There ensued the greatest story of romantic love perhaps ever to have come out of Paris, and a remarkably well-documented one. Abélard was not discreet, and—in his passion—neglected his students. Héloïse had a baby, given the egregious name of Astralabe (though we never hear of him again, in the archives or in any of the lovers’ letters) and sent off to Brittany to be brought up by Abélard’s sister. Abélard insisted on doing the decent thing and marrying his love—but shamefully tried to keep it secret. “In marrying, I was destroying myself; I was casting a slur upon my own honour,” he wrote in retrospect, and with a certain lack of grace. Héloïse, a thoroughly modern woman and ever the greater realist of the two, resisted—but in vain—on the ground that marriage would terminate Abélard’s brilliant career within the Church. Despite the marriage, the uncle Fulbert—outraged by this slight on the honour of his house—sought a hideous vengeance. In the dark of night, he treacherously had Abélard castrated. Héloïse, distraught, took the veil, eventually to become abbess of the Paraclete Convent at Nogent-sur-Seine given her by Abélard. Her eloquent and agonizing letters make it plain that, to the very end, she would have put her love for Abélard before love of God, a judgement verging on the heretical that surely would have brought her to the stake a hundred years later.

In contrast to Héloïse, Abélard at once accepted the disaster that had befallen him as due punishment requiring total expiation, and through impotence he flowered mightily in intellectual output—albeit in unorthodox thinking, which, had it been a less liberal age than the twelfth century, would most probably have led him, too, to the stake. He began by becoming a monk at Saint-Denis, then went as abbot to a hermitage in Brittany, where the coarse and ungodly bawdiness of the monks made him utterly miserable. In 1121, he was condemned for heresy at the Council of Soissons for his Theologia and achieved the undying enmity of the ascetic Saint Bernard of Clairvaux. Around 1133, he returned to Paris as master at Mont Sainte-Geneviève, and it was here that he began the most brilliant phase of his life as a teacher, and founder of the University of Paris. Seven years later he was accused of heresy by the implacable Saint Bernard at the Council of Sens, and died in 1142 at the priory of Saint-Marcel near Châlons-sur-Marne while on his way to make a personal appeal in Rome to Pope Innocent II. When Héloïse died in 1164, the two bodies were laid in the same coffin at her convent. Finally, 650 years later, in a romantically inclined nineteenth-century France, the two lovers were reunited in a common grave at the fashionable Père Lachaise Cemetery in the unfashionable east end of Paris, under a suitably gothic canopy of stone.

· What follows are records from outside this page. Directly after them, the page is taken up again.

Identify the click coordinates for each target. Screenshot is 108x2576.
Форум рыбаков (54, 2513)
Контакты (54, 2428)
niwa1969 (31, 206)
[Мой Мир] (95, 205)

As a teacher, Abélard’s intellectual fame rests on his introduction of logic and rationalism into the discussion of theology, dispelling for the first time some of the mystical tenets that had hitherto held sway. He was writing in an era when the classical rationalism of Plato and Aristotle was just being rediscovered. By employing dialectics as a means to this end, Abélard’s methods were as controversial as the body of his thought, for it was unheard of for a teacher to encourage his students to argue with him. “By doubting we come to enquiry, and by enquiring we pursue the truth,” was his famous credo. Perhaps in reaction to the hostility directed against him, Abélard and his small band of scholars migrated from the Ile de la Cité to the Left Bank, at the foot of Mont Sainte-Geneviève, an area ever since known as the Latin Quarter—because of the prevalence of Latin spoken there. They set up in what later became known as the Rue de Fouarre, Street of Straw, so named because of the straw-covered rooms where the students sat (it still exists today, just over from the Pont au Double). From then on it came to be said that Paris “learned to think” on the Left Bank.